→ YOUR GOAL:
Please format the lines from the start of the records through the one containing "will [x=1062, y=149]." as a JSON list of strings, one string per line and blank lines omitted.

[Saved data entries]
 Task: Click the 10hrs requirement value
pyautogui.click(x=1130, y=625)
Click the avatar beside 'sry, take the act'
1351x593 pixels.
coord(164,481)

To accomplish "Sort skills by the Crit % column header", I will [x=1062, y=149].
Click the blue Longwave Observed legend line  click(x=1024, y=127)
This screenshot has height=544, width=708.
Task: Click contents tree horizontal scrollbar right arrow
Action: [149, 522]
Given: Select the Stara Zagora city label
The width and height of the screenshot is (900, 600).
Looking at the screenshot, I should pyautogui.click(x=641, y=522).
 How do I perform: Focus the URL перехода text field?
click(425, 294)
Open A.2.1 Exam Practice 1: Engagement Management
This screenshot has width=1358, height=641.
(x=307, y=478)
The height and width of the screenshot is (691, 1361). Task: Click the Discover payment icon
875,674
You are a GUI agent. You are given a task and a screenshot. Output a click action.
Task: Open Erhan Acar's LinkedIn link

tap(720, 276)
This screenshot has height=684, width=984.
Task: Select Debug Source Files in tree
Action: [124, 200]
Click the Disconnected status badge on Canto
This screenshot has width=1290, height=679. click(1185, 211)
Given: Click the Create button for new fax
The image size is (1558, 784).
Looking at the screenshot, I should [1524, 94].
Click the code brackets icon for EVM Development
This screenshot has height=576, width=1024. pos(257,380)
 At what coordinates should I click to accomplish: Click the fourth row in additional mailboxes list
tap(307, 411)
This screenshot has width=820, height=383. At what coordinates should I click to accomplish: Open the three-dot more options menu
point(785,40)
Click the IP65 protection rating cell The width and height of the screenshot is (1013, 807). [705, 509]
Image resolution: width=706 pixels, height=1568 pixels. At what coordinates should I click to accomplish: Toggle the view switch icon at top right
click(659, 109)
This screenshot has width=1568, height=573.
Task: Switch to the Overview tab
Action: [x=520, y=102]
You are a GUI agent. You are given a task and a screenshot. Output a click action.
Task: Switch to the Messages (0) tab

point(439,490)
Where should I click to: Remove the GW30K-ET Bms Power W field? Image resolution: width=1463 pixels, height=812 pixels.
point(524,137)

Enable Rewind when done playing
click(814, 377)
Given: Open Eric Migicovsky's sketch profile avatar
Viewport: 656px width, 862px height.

→ ANSWER:
[
  " Task: Click the 10hrs requirement value",
  "pyautogui.click(x=1130, y=625)",
  "Click the avatar beside 'sry, take the act'",
  "1351x593 pixels.",
  "coord(164,481)",
  "To accomplish \"Sort skills by the Crit % column header\", I will [x=1062, y=149]."
]